To get the length of an index, use IndexLength(I). (introduced in Analytica 5.0).

When used on an index, `Size(I)`

usually, but not always, returns the length of the index. However, because **Size** actually returns the size of the *value* of its parameter, this does not give the index length when the parameter is a self-indexed array, or when the parameter is the dynamic index in a dynamic loop (usually the Time index).

When the identifier is the local identifier that has been declared as an index, then `Size(I)`

does return the index length rather than the value length, even when `I`

is a self-indexed array or dynamic index.

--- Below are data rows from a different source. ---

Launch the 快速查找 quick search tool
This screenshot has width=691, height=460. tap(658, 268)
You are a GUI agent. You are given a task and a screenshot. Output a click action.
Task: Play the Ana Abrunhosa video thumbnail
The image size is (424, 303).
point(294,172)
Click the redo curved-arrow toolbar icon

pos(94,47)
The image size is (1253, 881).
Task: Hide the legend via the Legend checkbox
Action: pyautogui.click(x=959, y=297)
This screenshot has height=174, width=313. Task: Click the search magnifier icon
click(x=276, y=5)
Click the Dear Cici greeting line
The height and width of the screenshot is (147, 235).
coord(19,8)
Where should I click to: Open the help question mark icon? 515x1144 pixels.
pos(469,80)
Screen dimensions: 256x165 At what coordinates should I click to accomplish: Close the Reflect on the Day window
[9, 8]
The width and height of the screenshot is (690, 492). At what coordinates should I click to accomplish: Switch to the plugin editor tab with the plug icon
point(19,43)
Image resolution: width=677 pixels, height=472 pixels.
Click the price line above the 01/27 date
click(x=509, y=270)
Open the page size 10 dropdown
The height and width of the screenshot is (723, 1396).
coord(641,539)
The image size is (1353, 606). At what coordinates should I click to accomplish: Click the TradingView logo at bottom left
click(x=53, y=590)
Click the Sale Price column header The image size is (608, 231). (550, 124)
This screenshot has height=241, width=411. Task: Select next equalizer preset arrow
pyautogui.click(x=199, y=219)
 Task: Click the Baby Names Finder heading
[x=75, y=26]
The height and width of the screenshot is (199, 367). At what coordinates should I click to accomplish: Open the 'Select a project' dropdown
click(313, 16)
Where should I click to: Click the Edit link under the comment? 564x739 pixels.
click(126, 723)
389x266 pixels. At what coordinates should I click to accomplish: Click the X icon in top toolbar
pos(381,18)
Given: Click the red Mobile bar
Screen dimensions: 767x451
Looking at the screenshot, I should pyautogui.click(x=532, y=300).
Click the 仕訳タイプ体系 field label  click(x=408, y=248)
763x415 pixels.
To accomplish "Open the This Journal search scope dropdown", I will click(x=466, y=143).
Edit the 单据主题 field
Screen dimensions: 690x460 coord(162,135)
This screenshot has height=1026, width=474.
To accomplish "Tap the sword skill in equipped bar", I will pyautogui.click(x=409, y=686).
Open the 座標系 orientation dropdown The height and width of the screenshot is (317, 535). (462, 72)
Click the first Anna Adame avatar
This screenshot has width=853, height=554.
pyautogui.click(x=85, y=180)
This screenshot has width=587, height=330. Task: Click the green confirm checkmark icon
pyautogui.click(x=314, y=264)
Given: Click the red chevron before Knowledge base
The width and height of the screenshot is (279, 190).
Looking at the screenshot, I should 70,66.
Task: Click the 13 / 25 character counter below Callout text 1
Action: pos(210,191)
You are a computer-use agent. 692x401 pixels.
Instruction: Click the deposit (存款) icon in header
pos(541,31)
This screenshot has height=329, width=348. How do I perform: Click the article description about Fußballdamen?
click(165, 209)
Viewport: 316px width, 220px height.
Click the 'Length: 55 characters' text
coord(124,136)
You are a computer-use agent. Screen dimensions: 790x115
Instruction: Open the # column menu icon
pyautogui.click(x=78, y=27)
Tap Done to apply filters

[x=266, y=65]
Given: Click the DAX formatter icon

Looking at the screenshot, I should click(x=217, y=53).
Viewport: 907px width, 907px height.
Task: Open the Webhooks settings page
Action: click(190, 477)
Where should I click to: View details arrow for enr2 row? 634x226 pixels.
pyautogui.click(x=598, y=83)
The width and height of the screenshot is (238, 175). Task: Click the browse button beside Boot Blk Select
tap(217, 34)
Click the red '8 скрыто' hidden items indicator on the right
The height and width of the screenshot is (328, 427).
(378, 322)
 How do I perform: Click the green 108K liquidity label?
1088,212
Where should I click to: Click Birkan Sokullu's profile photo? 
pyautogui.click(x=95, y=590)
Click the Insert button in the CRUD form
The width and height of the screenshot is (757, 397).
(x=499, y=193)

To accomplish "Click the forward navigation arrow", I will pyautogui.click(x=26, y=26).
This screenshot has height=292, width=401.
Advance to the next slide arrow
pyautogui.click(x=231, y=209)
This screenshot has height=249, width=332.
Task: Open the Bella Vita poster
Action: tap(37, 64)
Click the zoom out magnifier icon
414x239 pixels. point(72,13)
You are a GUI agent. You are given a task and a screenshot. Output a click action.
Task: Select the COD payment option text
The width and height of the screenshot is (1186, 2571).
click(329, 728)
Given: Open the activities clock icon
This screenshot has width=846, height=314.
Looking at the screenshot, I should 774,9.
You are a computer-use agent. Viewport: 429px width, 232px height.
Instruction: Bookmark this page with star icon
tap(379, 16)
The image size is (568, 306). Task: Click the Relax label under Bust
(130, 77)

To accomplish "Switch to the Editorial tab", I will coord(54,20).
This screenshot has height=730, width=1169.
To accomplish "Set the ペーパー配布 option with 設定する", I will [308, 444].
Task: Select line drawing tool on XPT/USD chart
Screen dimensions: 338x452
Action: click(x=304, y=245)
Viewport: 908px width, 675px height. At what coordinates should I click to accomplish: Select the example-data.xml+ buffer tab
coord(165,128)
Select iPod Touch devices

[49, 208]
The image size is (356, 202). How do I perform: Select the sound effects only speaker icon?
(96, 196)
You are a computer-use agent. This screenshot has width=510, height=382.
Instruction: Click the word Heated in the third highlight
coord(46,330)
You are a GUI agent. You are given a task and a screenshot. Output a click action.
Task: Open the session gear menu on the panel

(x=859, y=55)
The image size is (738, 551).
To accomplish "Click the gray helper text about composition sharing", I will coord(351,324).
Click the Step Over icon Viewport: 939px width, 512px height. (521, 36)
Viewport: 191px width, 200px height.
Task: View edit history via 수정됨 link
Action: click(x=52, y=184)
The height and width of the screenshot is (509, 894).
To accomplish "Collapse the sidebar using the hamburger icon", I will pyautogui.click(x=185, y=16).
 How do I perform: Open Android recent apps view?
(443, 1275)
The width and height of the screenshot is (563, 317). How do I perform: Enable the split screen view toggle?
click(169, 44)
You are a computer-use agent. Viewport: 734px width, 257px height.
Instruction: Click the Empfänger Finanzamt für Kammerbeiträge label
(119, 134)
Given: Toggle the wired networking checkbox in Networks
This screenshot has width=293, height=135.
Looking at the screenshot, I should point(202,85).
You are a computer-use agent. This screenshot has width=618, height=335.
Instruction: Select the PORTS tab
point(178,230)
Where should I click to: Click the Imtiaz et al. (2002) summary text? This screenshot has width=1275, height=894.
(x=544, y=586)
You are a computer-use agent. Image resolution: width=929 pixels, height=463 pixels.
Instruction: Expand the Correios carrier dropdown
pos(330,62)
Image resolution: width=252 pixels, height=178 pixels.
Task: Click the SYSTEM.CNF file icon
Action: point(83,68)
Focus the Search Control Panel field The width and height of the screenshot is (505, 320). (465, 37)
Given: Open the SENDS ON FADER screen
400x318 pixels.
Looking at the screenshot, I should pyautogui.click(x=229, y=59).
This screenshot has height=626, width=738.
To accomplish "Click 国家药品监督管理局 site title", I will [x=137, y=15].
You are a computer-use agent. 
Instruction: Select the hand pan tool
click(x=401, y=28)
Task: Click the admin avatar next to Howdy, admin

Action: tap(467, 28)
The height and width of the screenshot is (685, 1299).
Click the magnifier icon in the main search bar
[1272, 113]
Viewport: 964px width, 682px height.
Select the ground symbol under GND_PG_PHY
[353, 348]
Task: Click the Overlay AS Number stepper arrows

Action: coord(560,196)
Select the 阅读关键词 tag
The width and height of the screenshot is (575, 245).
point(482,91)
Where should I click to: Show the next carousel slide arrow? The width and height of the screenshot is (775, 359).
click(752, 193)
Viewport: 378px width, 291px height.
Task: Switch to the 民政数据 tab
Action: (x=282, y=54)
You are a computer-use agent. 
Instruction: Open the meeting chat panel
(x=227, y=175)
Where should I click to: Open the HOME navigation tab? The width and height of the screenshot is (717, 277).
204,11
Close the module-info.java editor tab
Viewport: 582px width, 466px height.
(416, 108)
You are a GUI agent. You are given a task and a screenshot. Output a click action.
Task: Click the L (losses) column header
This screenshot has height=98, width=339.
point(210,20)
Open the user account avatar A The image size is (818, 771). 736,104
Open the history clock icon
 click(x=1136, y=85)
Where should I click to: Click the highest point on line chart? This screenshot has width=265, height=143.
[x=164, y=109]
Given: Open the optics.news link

Two other reliable ways to obtain the length of an index are:

`Size(IndexValue(I))`

or

`Sum(1, I)`

Or by using a User-Defined Function:

`Function Index_Length(I : Index) := Size(I)`

.

## Length of the implicit dimension

All dimensions of an Analytica array correspond to an explicit index object, except for one -- the implicit dimension. See the article Implicit Dimensions for more details.

When «A» has an implicit dimension, its length can be obtained using:

`Size(A, listLen: true)`

You can also use this to determine the number of repeated parameters supplied to a User-Defined Function. For example:

`Function GeoAve(x : ... Number )`

`Definition: Exp(Sum(Ln(x))/Size(x, ListLen: true))`

## Array Abstraction Considerations

Although **Size** does return a result when the number of dimensions of an array changes, this function does not strictly obey the *law of array abstraction*. This is because it operations over all indexes that are present, rather than only over a set of explicit specified indexes. Because of this, if used inappropriately within a model, incorrect results from Parametric Analyses could result.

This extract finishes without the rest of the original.